Боюсь, что именно вторая сторона стала ближе и желаннее Кешиной натуре.
Впрочем, не будем поспешны.
Ибо всемогущий случай подготовил проснувшемуся Кеше удивительный сюрприз, и еще неизвестно, как он его воспримет.
Если в самом деле мир набит возможностями, а хаос пляшущих в луче солнца пылинок по теории вероятностей может совершенно случайно «выписать» любую математическую формулу или дивное стихотворение; вселенная же перенасыщена планетными системами, где постоянно возникает и развивается жизнь, — если всему этому поверить, то и происшествие с Кешей Торицыным не покажется чересчур фантастичным.

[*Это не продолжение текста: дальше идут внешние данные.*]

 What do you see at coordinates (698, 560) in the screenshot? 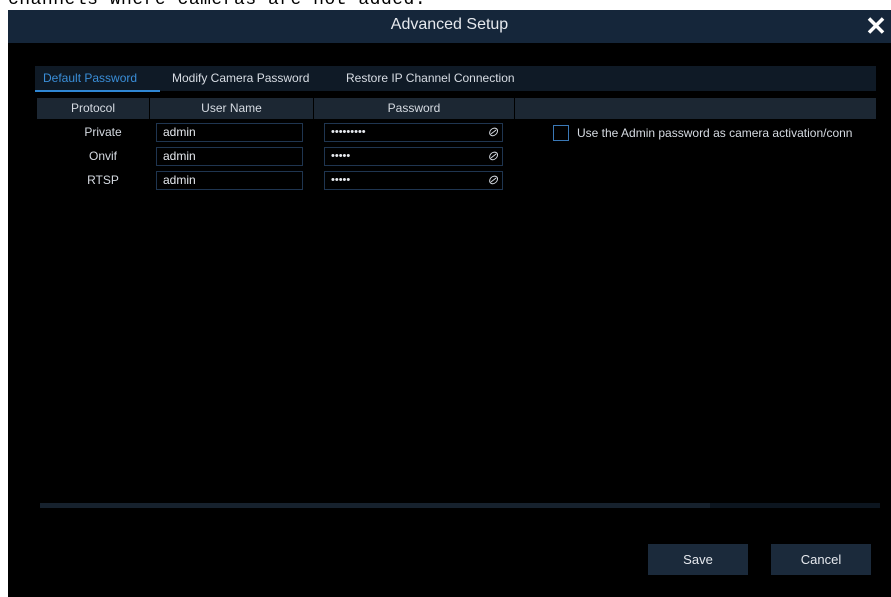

Когда Кеша обошел айсберг и убедился, что за ледяной горой вовсе не скрывается длинное бревенчатое здание фактории, где его ожидает ужин, а, напротив, он со всех сторон окружен открытой водой, первым его ощущением был не страх, а безмерное удивление.
Он видел море, которое на береговой отмели становилось желтым, как пиво. Позволяя ветру слизывать пену, оно без устали вышибало днища у все новых и новых бочонков. Волны в самом деле катились наподобие бочонков по наклонному настилу от самого горизонта. Шуршание днищ и кованых обручей сливалось в протяжный заунывный гул.
Кеша стоял раскрыв рот, осмысливая этот образ, но уже через минуту море показалось ему похожим на огромную лиловую книгу, где ветер перелистывал волны, будто страницы. Иногда острие солнечного карандаша касалось гребня — и на морской странице возникал яркий зигзаг: знак неудовольствия или восторга.
— Во дает! — прошептал Кеша, еще нимало не отдавая себе отчета в опасности положения.
А море на его глазах переживало новые метаморфозы. Теперь оно уже казалось многоцветным витражом. Желтый, зеленый, голубой, алый и лиловый цвета, будто матовые стекла, защищали земной шар от прямого потока солнечных корпускул. Эти круглые окна Земли, ее сплошные водяные стены, упругие и колышущиеся, наверно, поставили бы в тупик обитателя иных миров, если б он озирал нашу планету с ближней орбиты. «Кто хозяин сего дивного храма?» — подумал бы далекий гость, ловя телескопом игру света на воде, суше и облаках и совершенно не уделяя внимания беспорядочной толкотне неких инфузорий вокруг муравьиных кучек городов. Боясь потревожить совершенную выпуклость водяных линз и ровный ворс тайги, пришелец наверняка направил бы газовое жало ракеты на один из таких муравейников, ибо тот нарушал геометрию зеленого и голубого мира, так неожиданно расцветшего посреди глухого космоса.